We see men mourning needlessly of their human condition;
God sees a person thirsting for righteousness and seeks to fill them.
We see a meek person with lowly stature and wonder what in life they’re after;
God sees a priceless human being whom His love has captured.
We see men and women desperately seeking God in a world that tries to vacate His Presence;
God sees a precious soul athirst for spiritual food and feeds them with the Bread of Life.

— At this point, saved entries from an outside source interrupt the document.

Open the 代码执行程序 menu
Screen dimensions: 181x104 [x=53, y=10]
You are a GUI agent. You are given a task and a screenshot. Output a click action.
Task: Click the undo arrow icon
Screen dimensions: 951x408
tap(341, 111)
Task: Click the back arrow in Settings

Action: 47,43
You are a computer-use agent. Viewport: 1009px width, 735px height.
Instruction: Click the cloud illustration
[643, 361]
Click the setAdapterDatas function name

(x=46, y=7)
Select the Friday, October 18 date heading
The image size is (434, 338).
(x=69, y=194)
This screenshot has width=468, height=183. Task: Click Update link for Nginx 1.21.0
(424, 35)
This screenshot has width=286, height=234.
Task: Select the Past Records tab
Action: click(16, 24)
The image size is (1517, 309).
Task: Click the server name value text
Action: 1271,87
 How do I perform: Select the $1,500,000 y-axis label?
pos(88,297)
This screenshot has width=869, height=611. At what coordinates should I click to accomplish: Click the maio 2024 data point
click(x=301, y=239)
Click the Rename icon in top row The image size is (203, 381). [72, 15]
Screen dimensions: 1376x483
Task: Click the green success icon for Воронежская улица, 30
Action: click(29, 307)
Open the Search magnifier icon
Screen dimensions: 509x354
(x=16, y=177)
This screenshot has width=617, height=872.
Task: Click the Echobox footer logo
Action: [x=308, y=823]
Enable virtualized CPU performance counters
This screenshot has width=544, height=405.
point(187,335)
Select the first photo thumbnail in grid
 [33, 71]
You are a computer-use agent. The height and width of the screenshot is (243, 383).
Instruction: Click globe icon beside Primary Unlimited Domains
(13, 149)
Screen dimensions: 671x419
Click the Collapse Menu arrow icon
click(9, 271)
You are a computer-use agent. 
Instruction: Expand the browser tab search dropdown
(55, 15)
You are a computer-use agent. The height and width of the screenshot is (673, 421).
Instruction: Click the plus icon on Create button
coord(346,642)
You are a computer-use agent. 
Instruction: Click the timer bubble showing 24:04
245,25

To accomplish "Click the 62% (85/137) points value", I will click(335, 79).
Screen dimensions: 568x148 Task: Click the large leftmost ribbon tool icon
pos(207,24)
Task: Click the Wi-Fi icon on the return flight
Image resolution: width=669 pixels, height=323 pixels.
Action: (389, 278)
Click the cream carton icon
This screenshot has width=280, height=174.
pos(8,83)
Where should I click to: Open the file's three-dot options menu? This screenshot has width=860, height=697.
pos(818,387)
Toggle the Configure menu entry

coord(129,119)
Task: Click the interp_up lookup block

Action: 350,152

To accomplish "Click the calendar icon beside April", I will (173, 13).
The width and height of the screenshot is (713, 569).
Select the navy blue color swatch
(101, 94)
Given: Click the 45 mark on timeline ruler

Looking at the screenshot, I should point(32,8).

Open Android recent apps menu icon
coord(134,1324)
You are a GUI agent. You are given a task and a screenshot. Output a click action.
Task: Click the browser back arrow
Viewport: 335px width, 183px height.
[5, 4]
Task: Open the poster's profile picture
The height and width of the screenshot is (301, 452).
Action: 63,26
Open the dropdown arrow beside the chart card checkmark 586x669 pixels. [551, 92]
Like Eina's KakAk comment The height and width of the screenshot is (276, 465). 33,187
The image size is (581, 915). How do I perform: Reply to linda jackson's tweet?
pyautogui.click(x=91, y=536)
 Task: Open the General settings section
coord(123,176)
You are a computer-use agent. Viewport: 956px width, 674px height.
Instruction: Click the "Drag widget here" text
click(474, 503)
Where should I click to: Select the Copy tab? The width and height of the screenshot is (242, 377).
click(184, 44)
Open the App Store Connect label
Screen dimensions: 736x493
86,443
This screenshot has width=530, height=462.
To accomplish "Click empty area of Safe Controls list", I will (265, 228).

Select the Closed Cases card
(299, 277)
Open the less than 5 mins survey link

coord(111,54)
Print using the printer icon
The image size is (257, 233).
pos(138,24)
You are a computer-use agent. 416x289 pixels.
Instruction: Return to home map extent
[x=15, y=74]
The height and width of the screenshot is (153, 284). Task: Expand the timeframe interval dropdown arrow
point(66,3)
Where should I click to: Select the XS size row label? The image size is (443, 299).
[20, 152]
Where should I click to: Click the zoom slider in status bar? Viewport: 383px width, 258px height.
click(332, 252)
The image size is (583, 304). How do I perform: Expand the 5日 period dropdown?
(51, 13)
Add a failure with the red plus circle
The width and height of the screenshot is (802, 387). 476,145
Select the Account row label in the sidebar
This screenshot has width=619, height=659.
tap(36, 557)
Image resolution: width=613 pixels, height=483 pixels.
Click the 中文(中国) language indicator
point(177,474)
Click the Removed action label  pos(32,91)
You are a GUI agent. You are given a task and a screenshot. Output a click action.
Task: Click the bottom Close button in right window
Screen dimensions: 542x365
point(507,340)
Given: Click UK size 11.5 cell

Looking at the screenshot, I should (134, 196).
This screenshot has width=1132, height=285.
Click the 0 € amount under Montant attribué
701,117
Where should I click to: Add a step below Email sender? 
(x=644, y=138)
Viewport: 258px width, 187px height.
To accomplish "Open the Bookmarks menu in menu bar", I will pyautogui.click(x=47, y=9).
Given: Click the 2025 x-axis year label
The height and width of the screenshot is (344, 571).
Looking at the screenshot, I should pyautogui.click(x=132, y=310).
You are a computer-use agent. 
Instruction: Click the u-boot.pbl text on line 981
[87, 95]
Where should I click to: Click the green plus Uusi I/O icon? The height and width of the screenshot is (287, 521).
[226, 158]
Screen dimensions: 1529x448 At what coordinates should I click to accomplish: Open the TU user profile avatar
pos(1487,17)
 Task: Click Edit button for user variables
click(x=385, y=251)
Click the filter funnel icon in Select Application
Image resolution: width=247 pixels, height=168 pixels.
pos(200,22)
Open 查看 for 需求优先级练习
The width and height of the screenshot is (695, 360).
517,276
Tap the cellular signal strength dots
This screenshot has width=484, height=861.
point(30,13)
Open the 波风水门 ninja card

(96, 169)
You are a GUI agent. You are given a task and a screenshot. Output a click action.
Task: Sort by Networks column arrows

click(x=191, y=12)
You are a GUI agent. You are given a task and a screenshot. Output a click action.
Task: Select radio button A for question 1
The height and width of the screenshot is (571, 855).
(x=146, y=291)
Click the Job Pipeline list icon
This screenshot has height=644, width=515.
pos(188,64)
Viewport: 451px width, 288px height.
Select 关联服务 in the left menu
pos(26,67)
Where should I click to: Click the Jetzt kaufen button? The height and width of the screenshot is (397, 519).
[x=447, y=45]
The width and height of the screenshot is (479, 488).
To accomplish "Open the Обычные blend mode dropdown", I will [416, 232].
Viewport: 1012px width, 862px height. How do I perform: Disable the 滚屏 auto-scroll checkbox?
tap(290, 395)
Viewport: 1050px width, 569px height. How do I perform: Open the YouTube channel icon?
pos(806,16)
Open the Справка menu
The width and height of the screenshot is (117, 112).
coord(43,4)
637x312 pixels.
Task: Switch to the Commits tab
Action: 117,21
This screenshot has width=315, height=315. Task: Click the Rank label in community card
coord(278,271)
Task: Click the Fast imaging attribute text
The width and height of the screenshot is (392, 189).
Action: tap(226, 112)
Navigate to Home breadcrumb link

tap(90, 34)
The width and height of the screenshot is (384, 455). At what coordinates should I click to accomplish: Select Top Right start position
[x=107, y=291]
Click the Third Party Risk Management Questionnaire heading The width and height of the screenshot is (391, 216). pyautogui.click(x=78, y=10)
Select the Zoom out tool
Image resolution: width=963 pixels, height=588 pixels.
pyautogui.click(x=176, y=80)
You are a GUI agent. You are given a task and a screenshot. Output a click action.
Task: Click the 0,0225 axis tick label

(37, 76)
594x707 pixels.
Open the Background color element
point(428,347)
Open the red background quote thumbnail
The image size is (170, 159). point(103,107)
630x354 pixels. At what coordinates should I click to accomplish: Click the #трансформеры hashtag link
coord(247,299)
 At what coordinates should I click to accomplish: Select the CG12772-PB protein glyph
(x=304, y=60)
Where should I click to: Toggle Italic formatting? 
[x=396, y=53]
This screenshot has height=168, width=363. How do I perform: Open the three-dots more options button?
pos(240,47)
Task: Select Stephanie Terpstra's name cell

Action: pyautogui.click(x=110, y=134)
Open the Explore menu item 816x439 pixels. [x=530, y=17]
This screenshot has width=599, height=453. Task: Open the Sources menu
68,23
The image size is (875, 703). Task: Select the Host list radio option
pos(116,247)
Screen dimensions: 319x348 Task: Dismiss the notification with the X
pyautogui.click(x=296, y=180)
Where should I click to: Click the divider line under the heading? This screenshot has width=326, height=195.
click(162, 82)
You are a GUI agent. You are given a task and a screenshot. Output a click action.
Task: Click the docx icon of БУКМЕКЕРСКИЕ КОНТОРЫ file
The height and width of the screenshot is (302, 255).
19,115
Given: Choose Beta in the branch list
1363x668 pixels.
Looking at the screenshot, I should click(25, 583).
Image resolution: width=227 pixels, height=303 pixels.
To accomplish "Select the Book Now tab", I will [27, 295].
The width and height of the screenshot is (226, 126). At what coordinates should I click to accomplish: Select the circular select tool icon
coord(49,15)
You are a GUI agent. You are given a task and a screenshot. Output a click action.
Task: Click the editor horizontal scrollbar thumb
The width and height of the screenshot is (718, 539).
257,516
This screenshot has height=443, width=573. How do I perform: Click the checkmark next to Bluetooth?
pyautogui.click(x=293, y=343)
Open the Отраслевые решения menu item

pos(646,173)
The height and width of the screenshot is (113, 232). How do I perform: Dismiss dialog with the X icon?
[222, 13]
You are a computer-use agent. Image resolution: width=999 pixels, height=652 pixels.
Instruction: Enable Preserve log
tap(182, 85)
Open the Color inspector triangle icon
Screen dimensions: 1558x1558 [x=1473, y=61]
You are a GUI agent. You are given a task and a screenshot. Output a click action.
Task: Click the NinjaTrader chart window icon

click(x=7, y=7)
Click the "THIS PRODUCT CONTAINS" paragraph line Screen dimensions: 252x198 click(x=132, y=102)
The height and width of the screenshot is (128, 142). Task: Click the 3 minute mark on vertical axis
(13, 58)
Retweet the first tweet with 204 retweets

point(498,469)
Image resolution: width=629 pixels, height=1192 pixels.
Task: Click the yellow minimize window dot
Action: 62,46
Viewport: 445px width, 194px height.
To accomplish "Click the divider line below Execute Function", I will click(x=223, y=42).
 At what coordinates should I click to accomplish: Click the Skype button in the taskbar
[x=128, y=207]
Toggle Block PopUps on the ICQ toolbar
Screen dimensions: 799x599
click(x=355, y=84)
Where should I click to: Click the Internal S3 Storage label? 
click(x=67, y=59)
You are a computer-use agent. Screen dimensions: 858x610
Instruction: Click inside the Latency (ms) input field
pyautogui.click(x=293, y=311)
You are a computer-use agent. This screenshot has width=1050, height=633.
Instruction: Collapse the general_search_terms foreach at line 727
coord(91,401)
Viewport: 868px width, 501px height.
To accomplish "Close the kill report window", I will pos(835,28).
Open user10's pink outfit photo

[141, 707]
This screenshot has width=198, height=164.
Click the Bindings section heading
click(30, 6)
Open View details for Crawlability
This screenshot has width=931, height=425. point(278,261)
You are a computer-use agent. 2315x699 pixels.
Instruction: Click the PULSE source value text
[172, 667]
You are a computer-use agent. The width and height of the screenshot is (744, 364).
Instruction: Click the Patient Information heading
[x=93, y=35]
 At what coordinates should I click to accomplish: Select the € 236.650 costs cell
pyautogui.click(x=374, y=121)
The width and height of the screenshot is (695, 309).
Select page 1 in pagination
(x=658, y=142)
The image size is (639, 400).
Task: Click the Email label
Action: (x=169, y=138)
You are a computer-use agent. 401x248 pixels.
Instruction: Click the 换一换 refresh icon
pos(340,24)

We see a cruel, unforgiving tyrant relentlessly exerting their power over their employees and think that person deserves punishment;
God sees a person in need of His grace and mercy and knows what is best.
We see a goody-two-shoes, so to speak, and call them weak;
God sees the pure in heart and knows that with His power working through those eyes of faith, a spiritual revival can start.
We see a fanatic who advocates for peace with God and man;
God sees one of His own, devoted to leading all of humanity into trusting His guiding Hand.
We see a person forsaking earthly pleasures as they store their treasures in heaven and we think they’re insane;
God sees a person seeking His kingdom virtues and values first and reminds them that His divine love and provision shall sustain.
We see a person who calmly endures trials and 
tribulations through insult and slander;
God sees a person who’s chosen to focus on salvation and the thereafter.
We see a person who is rejoicing through all of life’s curveballs and wonder why;
God sees a person who has learned to trust in Him, a person knowing there’s hope beyond the clear blue sky.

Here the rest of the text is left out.